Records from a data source
-*-

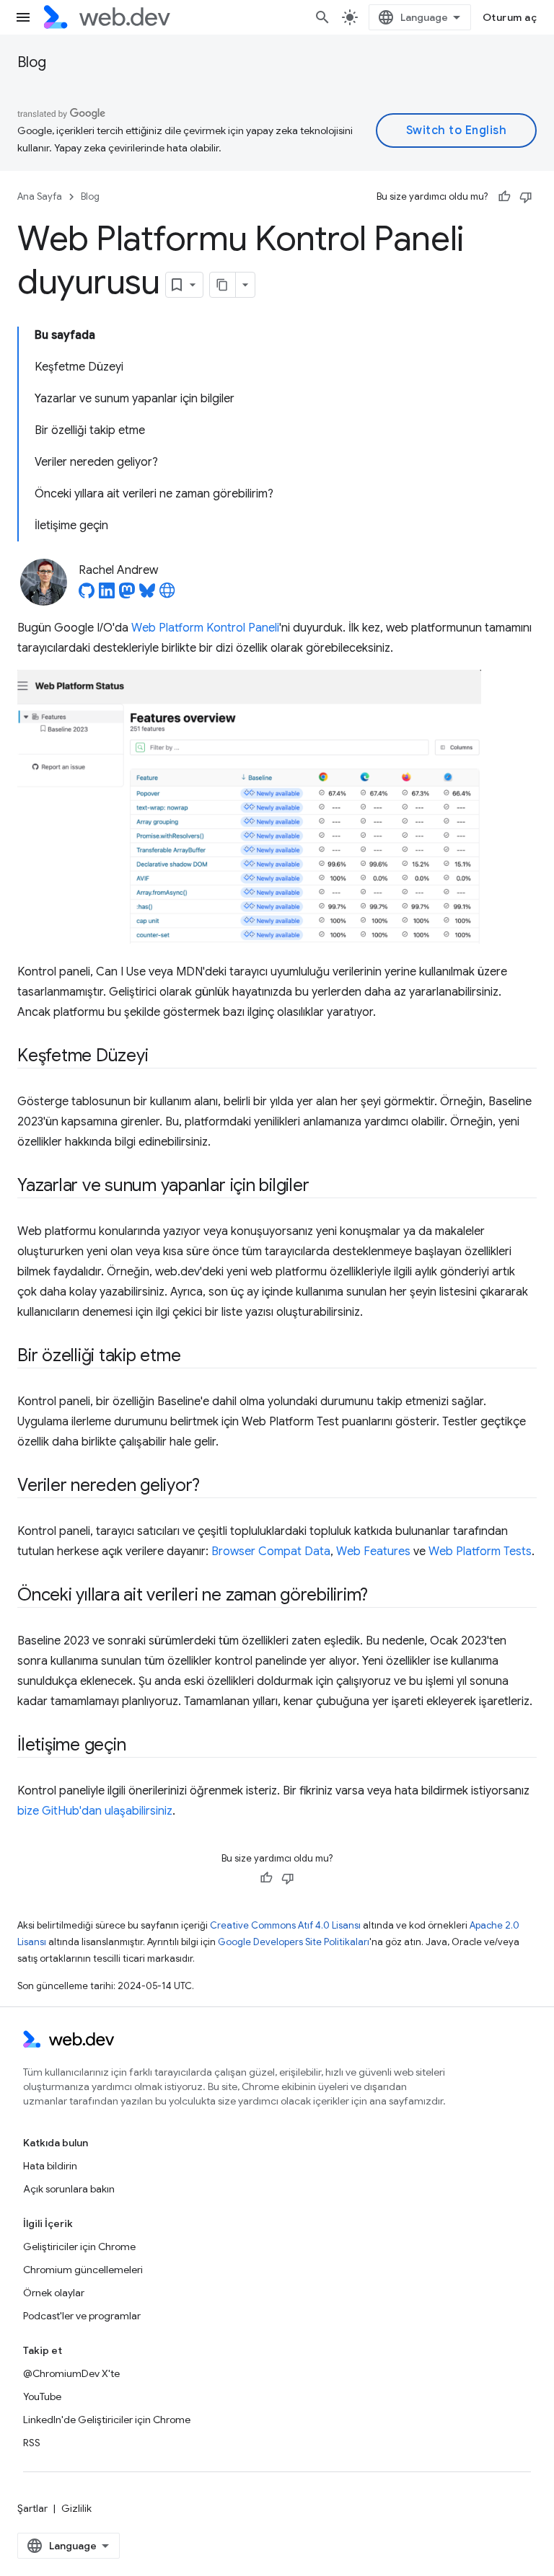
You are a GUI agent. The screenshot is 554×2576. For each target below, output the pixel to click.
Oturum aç (510, 17)
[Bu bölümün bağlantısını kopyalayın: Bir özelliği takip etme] (193, 1357)
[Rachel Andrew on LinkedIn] (107, 595)
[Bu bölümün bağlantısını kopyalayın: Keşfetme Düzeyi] (161, 1057)
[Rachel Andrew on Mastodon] (127, 595)
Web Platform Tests (480, 1551)
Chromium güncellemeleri (83, 2269)
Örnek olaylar (53, 2292)
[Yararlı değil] (526, 197)
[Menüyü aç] (23, 17)
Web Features (373, 1551)
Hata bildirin (50, 2165)
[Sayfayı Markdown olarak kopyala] (223, 285)
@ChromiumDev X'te (71, 2373)
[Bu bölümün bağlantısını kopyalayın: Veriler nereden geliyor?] (213, 1486)
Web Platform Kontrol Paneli (205, 628)
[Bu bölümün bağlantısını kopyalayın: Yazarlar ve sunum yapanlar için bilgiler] (322, 1186)
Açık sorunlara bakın (69, 2188)
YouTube (42, 2396)
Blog (31, 62)
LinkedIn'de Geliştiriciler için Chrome (106, 2419)
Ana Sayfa (39, 196)
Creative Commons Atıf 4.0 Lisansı (285, 1925)
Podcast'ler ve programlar (82, 2315)
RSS (31, 2442)
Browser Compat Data (270, 1551)
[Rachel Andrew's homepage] (167, 595)
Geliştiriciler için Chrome (79, 2246)
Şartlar (32, 2508)
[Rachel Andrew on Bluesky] (147, 595)
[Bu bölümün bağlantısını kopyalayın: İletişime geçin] (138, 1746)
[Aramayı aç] (322, 17)
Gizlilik (76, 2508)
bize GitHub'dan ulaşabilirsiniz (94, 1811)
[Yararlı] (504, 197)
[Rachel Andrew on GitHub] (86, 595)
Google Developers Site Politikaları (293, 1942)
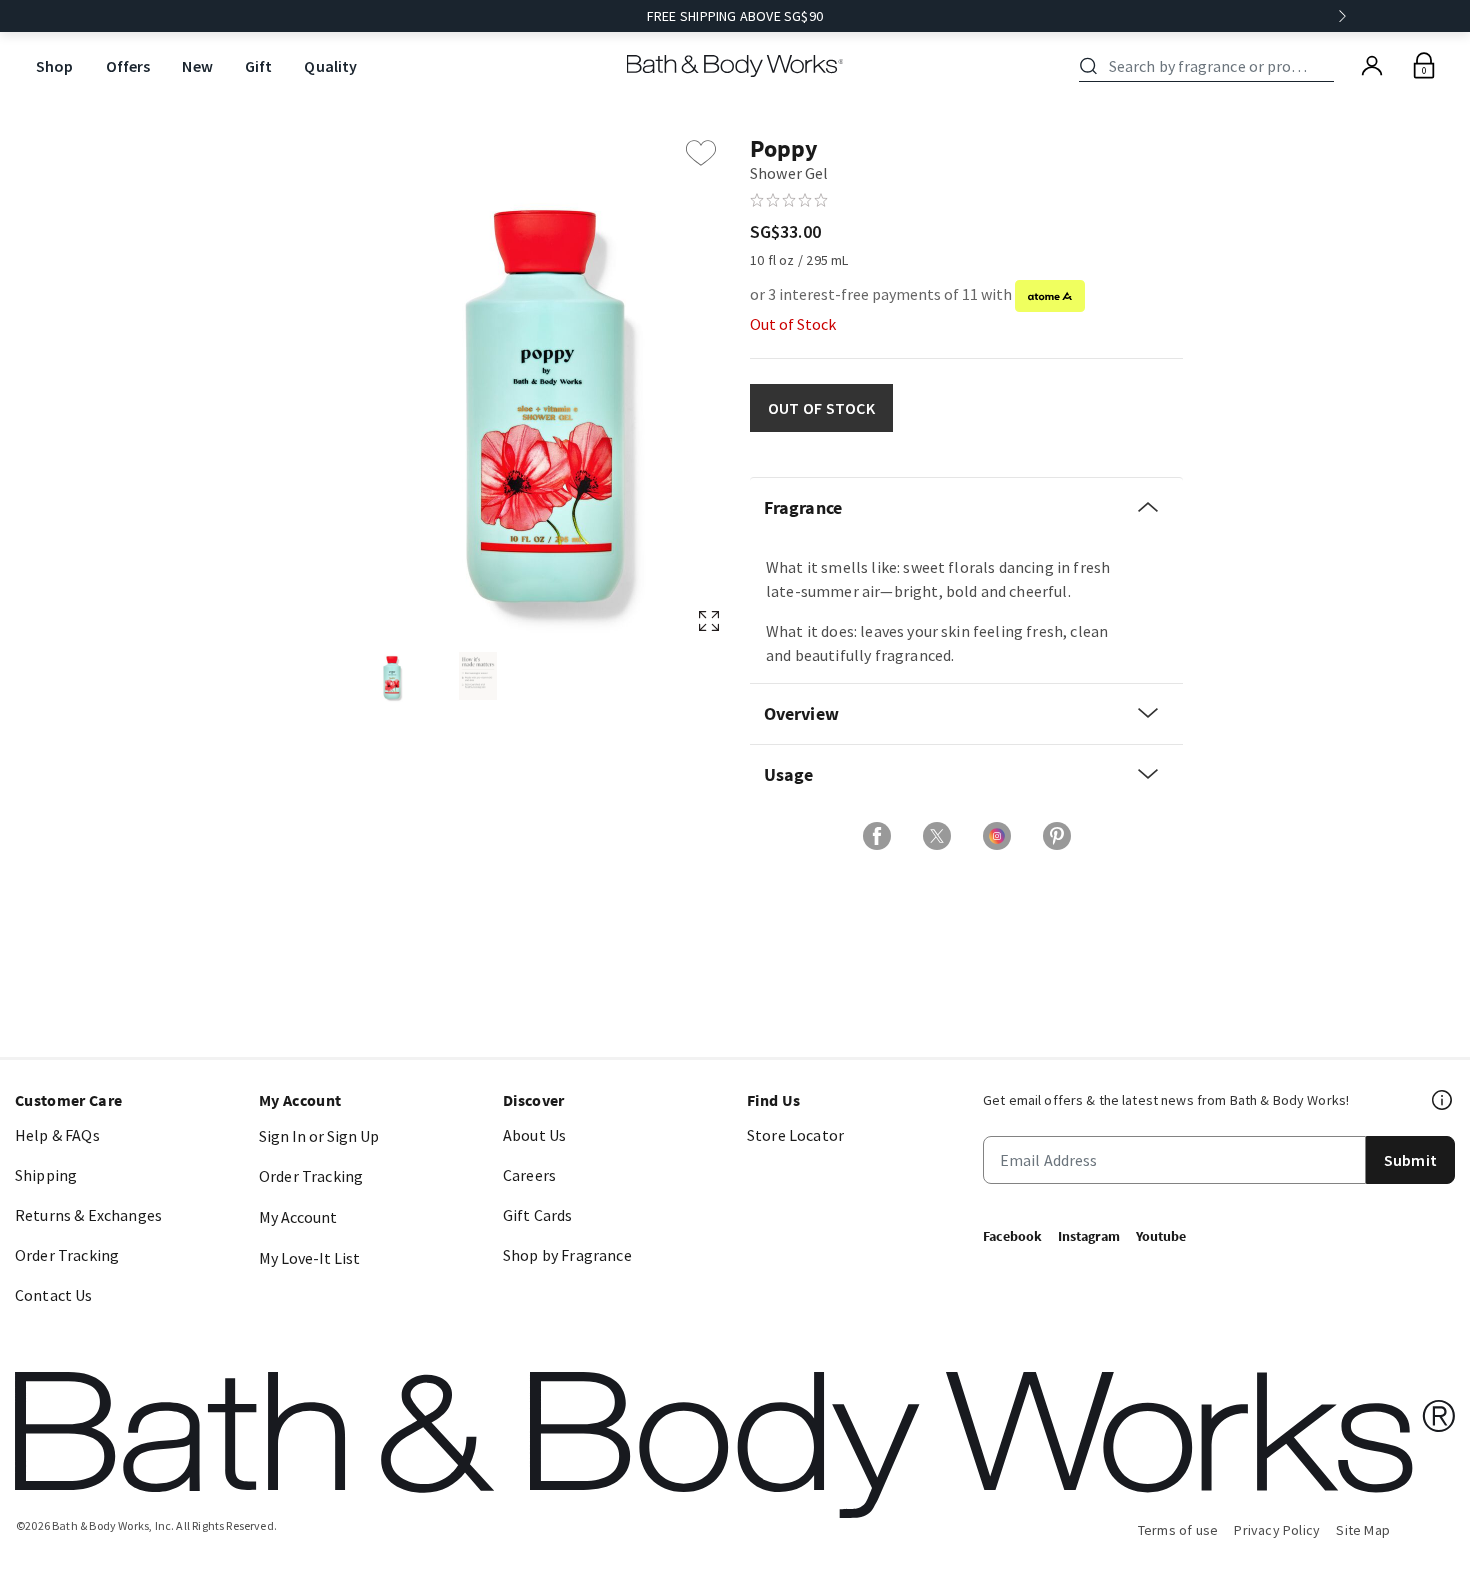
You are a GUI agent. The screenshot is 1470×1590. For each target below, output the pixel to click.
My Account (298, 1217)
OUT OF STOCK (821, 408)
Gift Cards (538, 1215)
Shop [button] (55, 66)
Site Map (1363, 1530)
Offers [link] (128, 66)
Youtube (1161, 1236)
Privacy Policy (1277, 1530)
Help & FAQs (57, 1135)
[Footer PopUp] (1443, 1100)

-*-

§ **Task directions**: Without carrying over any pictures, retype the records above exactly.

§ **Your solution**:
You are a GUI agent. The screenshot is 554×2576. For each target below, output the pixel to click.
Oturum aç (510, 17)
[Bu bölümün bağlantısını kopyalayın: Bir özelliği takip etme] (193, 1357)
[Rachel Andrew on LinkedIn] (107, 595)
[Bu bölümün bağlantısını kopyalayın: Keşfetme Düzeyi] (161, 1057)
[Rachel Andrew on Mastodon] (127, 595)
Web Platform Tests (480, 1551)
Chromium güncellemeleri (83, 2269)
Örnek olaylar (53, 2292)
[Yararlı değil] (526, 197)
[Menüyü aç] (23, 17)
Web Features (373, 1551)
Hata bildirin (50, 2165)
[Sayfayı Markdown olarak kopyala] (223, 285)
@ChromiumDev X'te (71, 2373)
[Bu bölümün bağlantısını kopyalayın: Veriler nereden geliyor?] (213, 1486)
Web Platform Kontrol Paneli (205, 628)
[Bu bölümün bağlantısını kopyalayın: Yazarlar ve sunum yapanlar için bilgiler] (322, 1186)
Açık sorunlara bakın (69, 2188)
YouTube (42, 2396)
Blog (31, 62)
LinkedIn'de Geliştiriciler için Chrome (106, 2419)
Ana Sayfa (39, 196)
Creative Commons Atıf 4.0 Lisansı (285, 1925)
Podcast'ler ve programlar (82, 2315)
RSS (31, 2442)
Browser Compat Data (270, 1551)
[Rachel Andrew's homepage] (167, 595)
Geliştiriciler için Chrome (79, 2246)
Şartlar (32, 2508)
[Rachel Andrew on Bluesky] (147, 595)
[Bu bölümün bağlantısını kopyalayın: İletişime geçin] (138, 1746)
[Aramayı aç] (322, 17)
Gizlilik (76, 2508)
bize GitHub'dan ulaşabilirsiniz (94, 1811)
[Yararlı] (504, 197)
[Rachel Andrew on GitHub] (86, 595)
Google Developers Site Politikaları (293, 1942)
You are a GUI agent. The screenshot is 1470×1590. For each target below, output the pixel to click.
My Account (298, 1217)
OUT OF STOCK (821, 408)
Gift Cards (538, 1215)
Shop [button] (55, 66)
Site Map (1363, 1530)
Offers [link] (128, 66)
Youtube (1161, 1236)
Privacy Policy (1277, 1530)
Help & FAQs (57, 1135)
[Footer PopUp] (1443, 1100)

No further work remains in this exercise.